Almost all recent changes have been web-interface related.

We did change the loop around the rrdtool binary, but that shouldn't affect polling.

Detecting up/down doesn't really have any prerequisites. It does an ICMP ping and a UDP snmpget. If either of those fail to return, and the host isn't already down, it changes the value in the database to down and skips the rest of the poll.

There is nothing really code-related that could cause the effects you're seeing, only the return packets failing to reach the PHP process in time. This kind of thing isn't even observed on very, very heavily loaded systems.

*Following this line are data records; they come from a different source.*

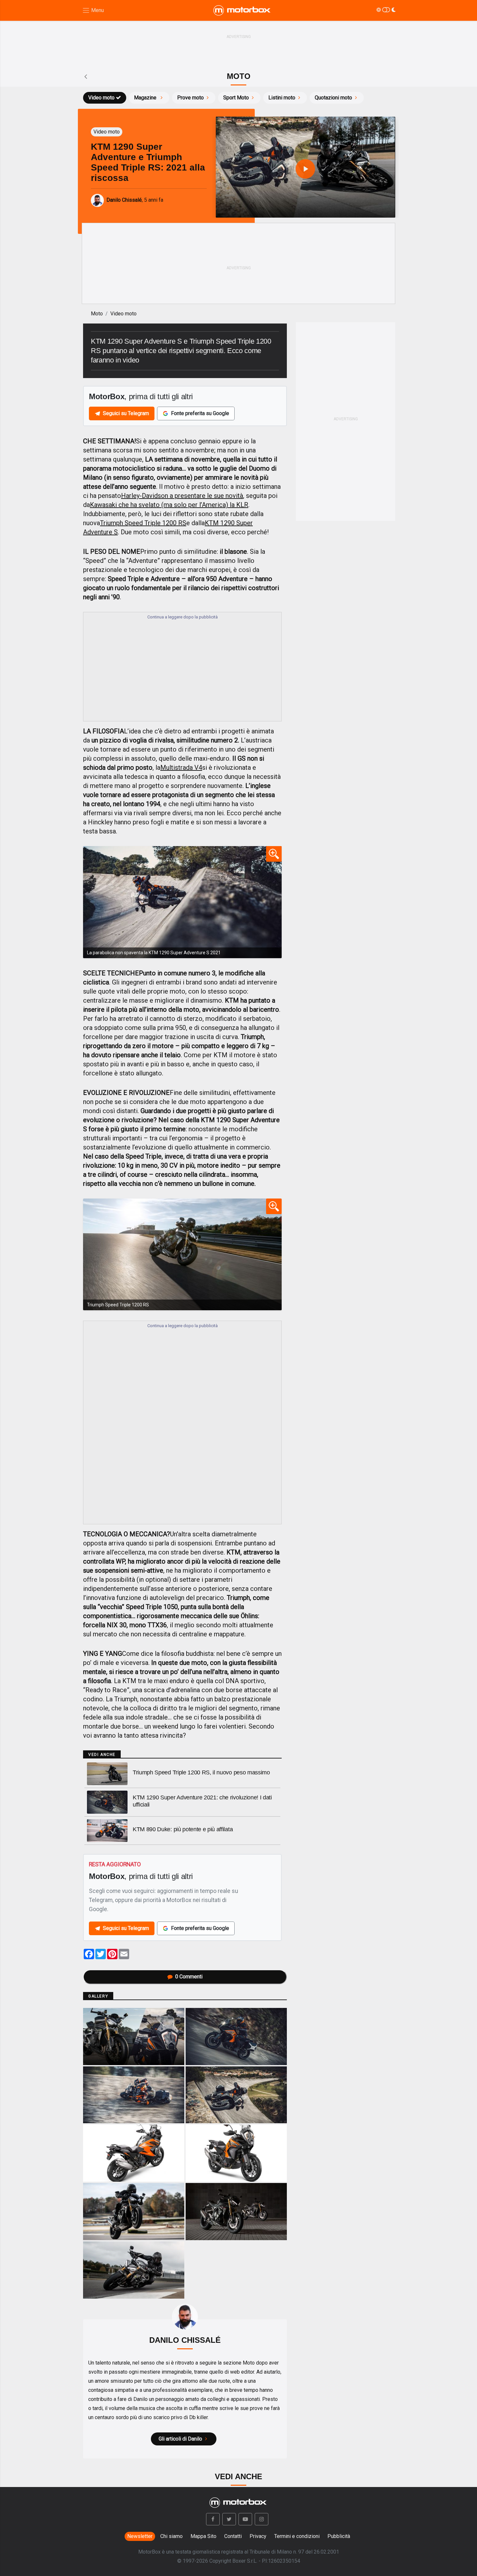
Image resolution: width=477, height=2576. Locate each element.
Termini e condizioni (297, 2536)
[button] (213, 2519)
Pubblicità (338, 2536)
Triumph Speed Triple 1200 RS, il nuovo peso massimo (201, 1772)
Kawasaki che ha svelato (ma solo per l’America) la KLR (169, 505)
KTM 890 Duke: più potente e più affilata (183, 1829)
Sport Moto (236, 98)
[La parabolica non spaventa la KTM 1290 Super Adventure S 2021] (182, 902)
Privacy (258, 2536)
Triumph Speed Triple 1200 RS (143, 523)
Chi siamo (171, 2536)
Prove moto (190, 98)
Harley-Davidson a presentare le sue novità (182, 496)
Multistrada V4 (181, 767)
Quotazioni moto (333, 98)
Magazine (146, 98)
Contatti (233, 2536)
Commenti (188, 1976)
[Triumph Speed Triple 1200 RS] (182, 1254)
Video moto (101, 98)
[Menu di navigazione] (93, 10)
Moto (97, 314)
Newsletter (140, 2536)
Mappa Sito (203, 2536)
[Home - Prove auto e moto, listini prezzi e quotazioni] (242, 10)
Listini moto (281, 98)
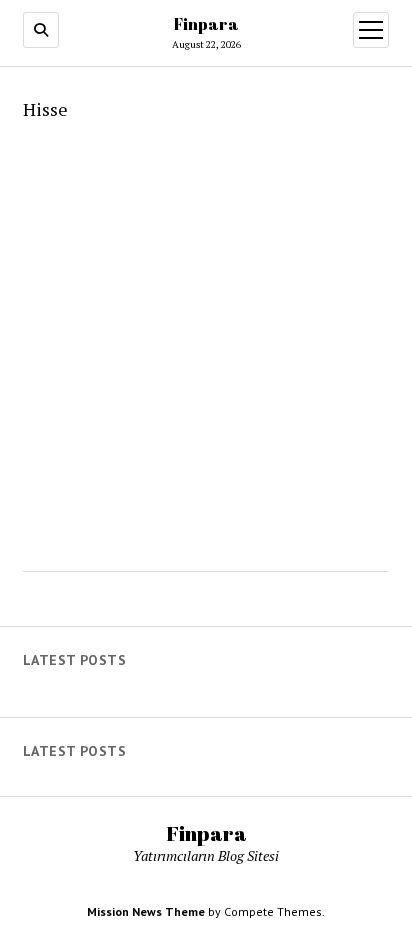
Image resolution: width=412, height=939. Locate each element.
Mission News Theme (146, 911)
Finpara (206, 24)
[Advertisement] (206, 339)
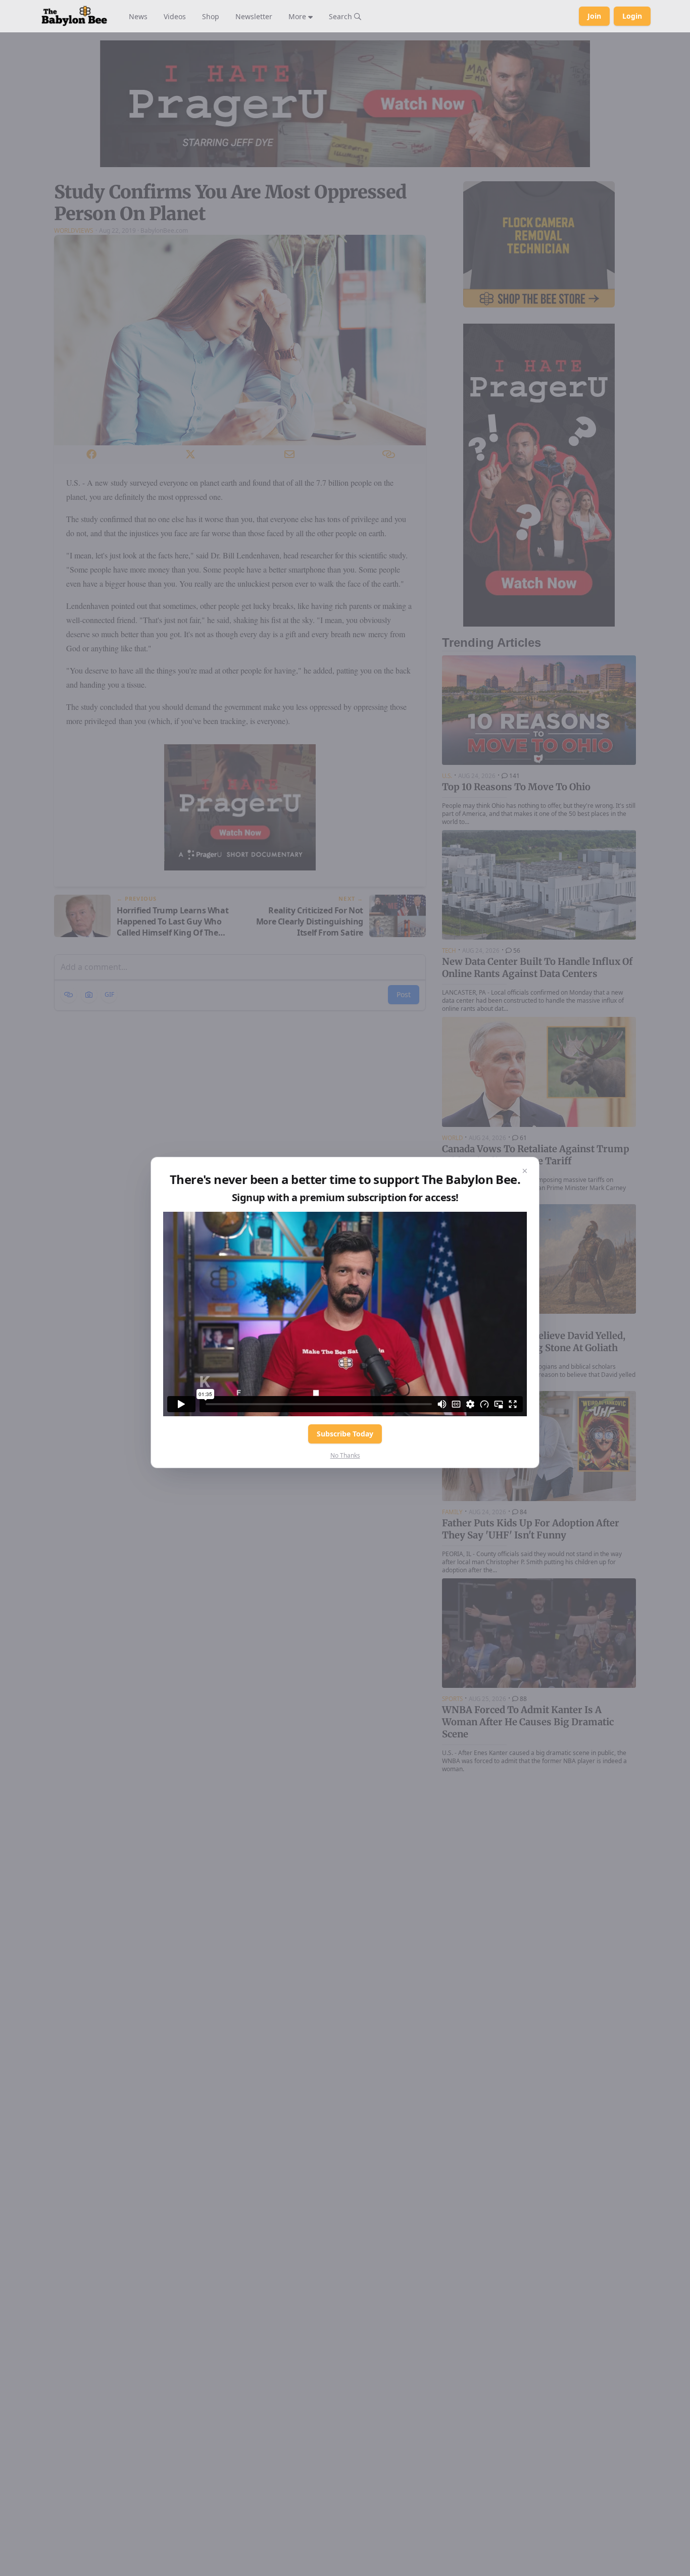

Is this a virtualised system?

adam.

On 26/11/2012 13:27, Robert Williams wrote:

Hi, well any ignoring you think I’m doing is certainly not the case – you said to check for other cron jobs and I did. There aren’t any (literally, this system has only Observium on it). I also checked for any processes running at the point of the ‘host down’ events as was also suggested; the only one is the poller / php process itself. Which takes more CPU on every 6th poll, but nothing more interesting than that. If there were other suggestions then I’m really sorry I’ve obviously missed them (which is quite likely as I’ve noticed before some postings from this list have been dropped by our filtering system). Either way, I’m certainly not ignoring you, I think it would be a bit stupid to ignore any advice from the creator of the product which you are having trouble with :)

 

Always suspect the last change you made broke it – so since there were five or six hosts added last week my initial suspicion was maybe the poller was running out of time. The higher number hosts failing, in order, suggested to me that (assuming it polls them in numerical order) again maybe it is running out of time before completing. This was slightly confirmed by removing hosts at random and suddenly the problem went away.

 

I’m just trying to fault-find at the same time as asking for pointers and I’m happy to check anything that anyone on here may suggest.

 

Incidentally I’m just deploying Job’s poller-wrapper script which I’ve been meaning to do for a while but never got around to it. I’ll know in 30 minutes or so if it’s helped at all and I’ll let you know.

 

In the meantime, please do let me know if I’ve missed or ignored something, as I’ve most certainly not intended to – cheers!

 


Robert Williams

Custodian DataCentre

email: Robert@CustodianDC.com


From: observium-bounces@observium.org [mailto:observium-bounces@observium.org] On Behalf Of Adam Armstrong
Sent: 26 November 2012 18:59
To: Observium Network Observation System
Subject: Re: [Observium] 30 minute poll issue

 

You're looking in completely the wrong place, and you've totally ignored everything i've said, so I give up.

have fun.


On 26/11/2012 12:24, Robert Williams wrote:

Right – I’ve disabled a few of the recent additions and each time I disable one the number of hosts which are ‘down’ decreases. Now, with 3 hosts disabled I only have 2 hosts which are failing.

 

Also, the hosts which fail are always numbered sequentially and are always high-numbered, say above host ID 90.

 

Is it possible the poller is simply running out of time? Can the time be extended? Either way, why only on exactly every 6 polls / 30 minutes? Weird…

 

 

Robert Williams

Custodian DataCentre

email: Robert@CustodianDC.com

 

From: observium-bounces@observium.org [mailto:observium-bounces@observium.org] On Behalf Of Adam Armstrong
Sent: 26 November 2012 16:58
To: Observium Network Observation System
Subject: Re: [Observium] 30 minute poll issue

 

Btw, when one single installation out of thousands starts doing something like this, it's almost never related to the code, and almost always related to the system it's installed on.

adam.

On 26/11/2012 10:38, Robert Williams wrote:

Hi – no other cron jobs on that box, it’s purely running Observium and the only jobs are the poller itself and a selection of jobs which run at weekly or daily intervals for various system functions. There is also a weekly SVN pull for Observium :)

 

As a test we have removed the most recently added device to see if that helps, but I could do with some way of recording what is happening on that particular poll. It’s like clockwork but I can’t see anything that would cause that on the network side, and everything definitely responds (from the Observium console) 100% during the poll itself.

 

Cheers!

 

 

Robert Williams

Custodian DataCentre

email: Robert@CustodianDC.com

 

From: observium-bounces@observium.org [mailto:observium-bounces@observium.org] On Behalf Of Adam Armstrong
Sent: 26 November 2012 16:07
To: Observium Network Observation System
Subject: Re: [Observium] 30 minute poll issue

 

Look for other, newly added cron jobs. Discovery is only run once every 6 hours.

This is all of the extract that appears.